A catastrophic mudflow some 25 to 28 million years ago stopped a nine-inch armadillo in its tracks.
Frozen in time, the small animal would not come to light again until this past March when Darin Croft from the Case Western Reserve University School of Medicine—a member of an international field team including U.S. and Chilean researchers—picked up the fossil embedded in the dark purple rock that was once volcanic mud.
The yet undescribed specimen was found in a remote central Chilean field site in the Río Maipo valley.
The small animal resembles a modern-day armadillo with its hinged plates that form a hard armored shell. It is small by today's standards, but its fused limb bones indicate the animal had reached adulthood.
Traveling by truck and by foot to an elevation of approximately 2,000 meters, Croft describes this new site upon arrival as having "skulls everywhere." Such specimens are typically very rare.
According to Croft, the animals found at the site suggest it is younger than some of the other localities they have discovered. Since 1988, the team's central Chilean field work has radiated out to as far north as Río Colorado and as far south as Laguna del Laja (though other sites have also been discovered in the extreme north and south of the country). The sites range in age from 45 to 15 million years old.
The first locality discovered (Tinguiririca) has turned out to be one of the most important; it demonstrates that grasslands were present in South America nearly 35 million years ago—much earlier than in other continents. Croft, who is an assistant professor of anatomy at the medical school with a secondary appointment in the biology department in the College of Arts and Sciences at Case, provided some of the strongest evidence for the grassland interpretation through his detailed studies of Tinguirirican mammals. As a paleoecologist, he reconstructs past habitats by studying the shape, size, and composition of teeth, jaws, and limb bones; these remains provide evidence about what animals ate and how they moved.
The latest find is among some 1,800 specimens, including many new animal species, that have been collected from the group's numerous fossil-rich central Chilean localities. The other members of the research team include John Flynn (American Museum of Natural History, New York), André Wyss (University of California—Santa Barbara), and Reynaldo Charrier (Universidad de Chile).

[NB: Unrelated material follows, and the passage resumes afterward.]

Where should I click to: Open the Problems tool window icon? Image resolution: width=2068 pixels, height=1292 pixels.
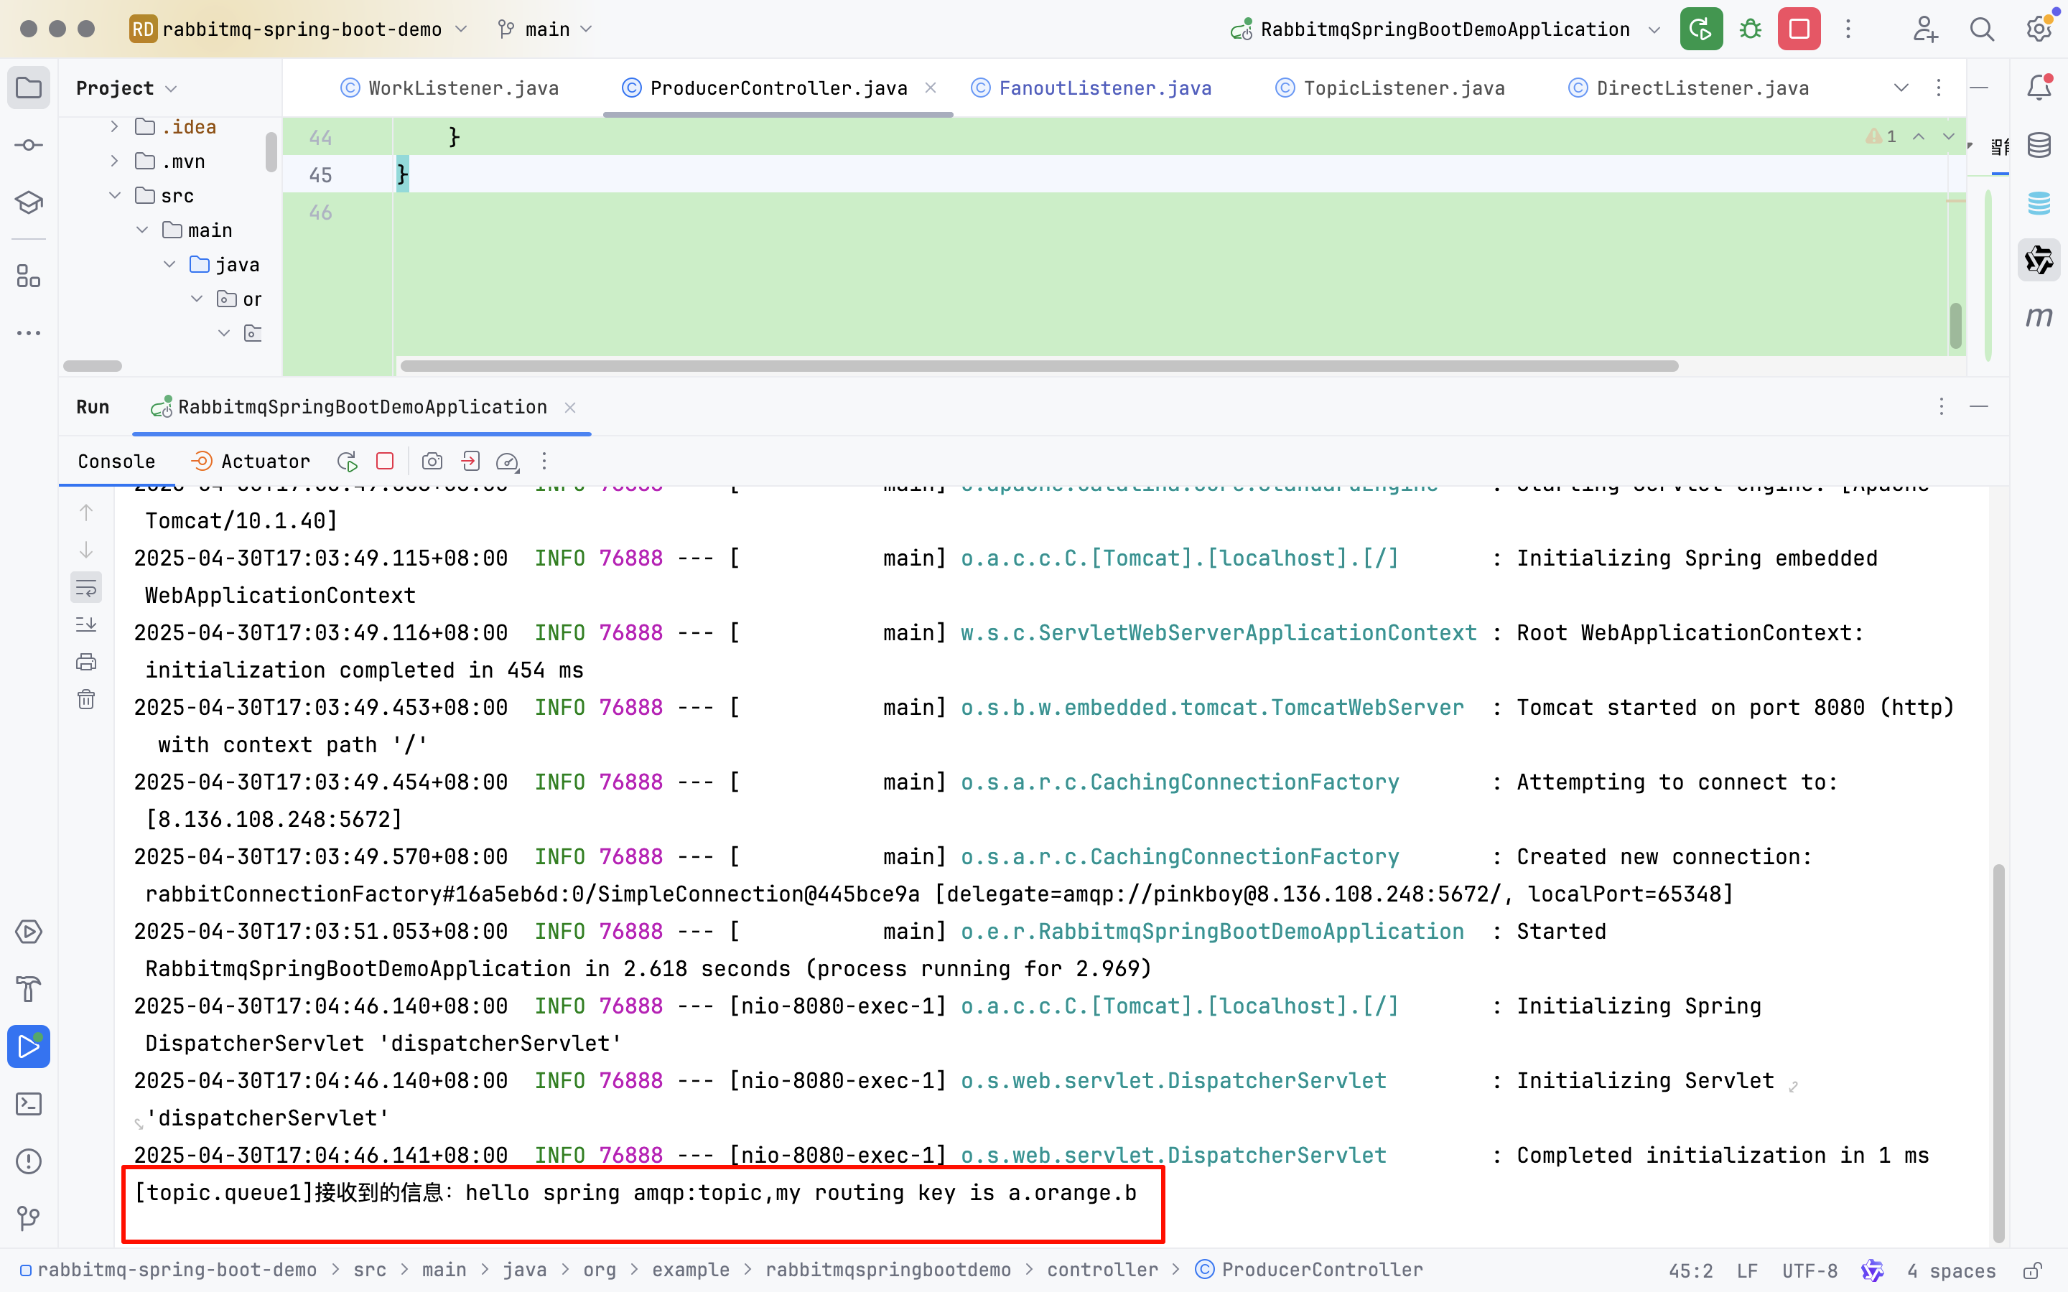pos(29,1161)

Croft joined the team in 1998 as a doctoral student at The University of Chicago and The Field Museum; Flynn was working at the Field Museum at that time and served as Croft's Ph.D. advisor. The researchers have brought back so many specimens that it would take several lifetimes to describe and name all that has been found.
This past field expedition also returned the first batch of studied fossils to the National Museum of Natural History in Santiago, Chile, where a temporary exhibit was held to highlight the group's work. Prior to the discovery of these new fossil localities, virtually nothing was known about Chile's fossil history between 45 and 15 million years ago.

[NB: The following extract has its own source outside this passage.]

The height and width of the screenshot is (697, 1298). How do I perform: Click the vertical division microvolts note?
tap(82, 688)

These fossils provide much new information about the evolutionary history of South American's unique fauna that developed and proliferated after the land mass lost connections to Africa, Australia, and North America. The continent gave rise to notoungulates, a diverse group of hoofed animals that resembled horses, rhinos, antelopes; marsupials, including many types of opossums; and great radiations of monkeys and rodents.
Some of the Chilean fossils have proved to be especially important in determining that these last two groups originated in Africa and somehow came to South America more than 35 millions years ago (perhaps on rafts of floating vegetation spewed into the ocean by storms).